Collier, Adm'r, v. Kilcrease, Adm'r.

[DECEMBER

COLLIER, Adm'r, v. KILCREASE, Adm'r.

ADMINISTRATION-Revocation of Letters, etc.-On affidavit filed, by a party interested in an estate, that the administrator is insolvent, it is error in the - Probate Court to revoke the letters of administration, without requiring the administrator to give additional bond, and without any showing that his securities were not ample.

APPEALS-Should be tried de novo.-Appeals from the Probate to the Circuit Courts should be tried anew.

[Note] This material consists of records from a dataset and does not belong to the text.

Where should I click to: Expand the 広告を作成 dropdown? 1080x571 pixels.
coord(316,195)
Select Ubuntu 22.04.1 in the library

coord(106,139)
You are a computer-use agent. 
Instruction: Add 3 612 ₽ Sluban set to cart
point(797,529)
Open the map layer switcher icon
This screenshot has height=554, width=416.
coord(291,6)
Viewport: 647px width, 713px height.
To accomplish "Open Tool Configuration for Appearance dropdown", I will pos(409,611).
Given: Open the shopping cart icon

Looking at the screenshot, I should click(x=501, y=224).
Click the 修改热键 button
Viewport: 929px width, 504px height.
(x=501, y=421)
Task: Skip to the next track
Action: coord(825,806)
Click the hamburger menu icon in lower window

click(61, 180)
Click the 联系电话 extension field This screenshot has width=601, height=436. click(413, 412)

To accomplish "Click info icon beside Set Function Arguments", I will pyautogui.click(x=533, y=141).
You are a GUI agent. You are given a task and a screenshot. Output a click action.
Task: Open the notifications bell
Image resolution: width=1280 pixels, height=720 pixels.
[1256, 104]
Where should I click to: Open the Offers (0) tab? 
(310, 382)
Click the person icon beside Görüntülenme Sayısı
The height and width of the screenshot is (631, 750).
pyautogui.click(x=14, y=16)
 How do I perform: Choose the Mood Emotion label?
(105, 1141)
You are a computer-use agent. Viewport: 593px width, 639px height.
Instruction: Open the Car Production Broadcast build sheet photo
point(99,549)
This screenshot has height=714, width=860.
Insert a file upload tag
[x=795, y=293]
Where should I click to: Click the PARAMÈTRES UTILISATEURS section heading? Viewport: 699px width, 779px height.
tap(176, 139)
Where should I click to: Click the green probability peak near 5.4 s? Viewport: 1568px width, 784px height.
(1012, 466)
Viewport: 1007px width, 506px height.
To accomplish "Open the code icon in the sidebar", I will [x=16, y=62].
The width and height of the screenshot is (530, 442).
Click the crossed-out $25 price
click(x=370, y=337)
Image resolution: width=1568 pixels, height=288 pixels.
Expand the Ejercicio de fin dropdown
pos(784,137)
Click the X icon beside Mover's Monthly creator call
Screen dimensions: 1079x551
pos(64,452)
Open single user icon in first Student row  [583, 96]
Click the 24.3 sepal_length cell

APPEAL FROM RANDOLPH CIRCUIT COURT.

HON. ELISHA BAXTER, Circuit Judge.

English, Gantt & English, for Appellant.

1. The Probate Court may revoke letters, on affidavit, notice and proof when an executor or administrator becomes of unsound mind, or wastes or mismanages the estate, or acts so as to endanger his co-executor. Gould's Digest, ch. 4, sec. 35.

2. On an affidavit that an administrator is likely to become insolvent, the Probate Court may require him to give a new bond (as well as for other causes named in the statute), and if he fails to give the new bond, may then revoke his letters. Gould's Digest, ch. 4, sec. 36–7–8, pp. 110–11; Renfro vs. White, 23 Ark., 195; State vs. Stroop, 22 Ib., 328.

SEARLE, J.-Collier was the duly appointed administrator of the estate of Wilson, deceased. Kilcrease, who had married Wilson's widow, filed an affidavit in the Probate Court of Randolph county, in January, 1869, stating that he had reason to believe that Collier was likely to become insolvent, and prayed the court to revoke his letters of administration.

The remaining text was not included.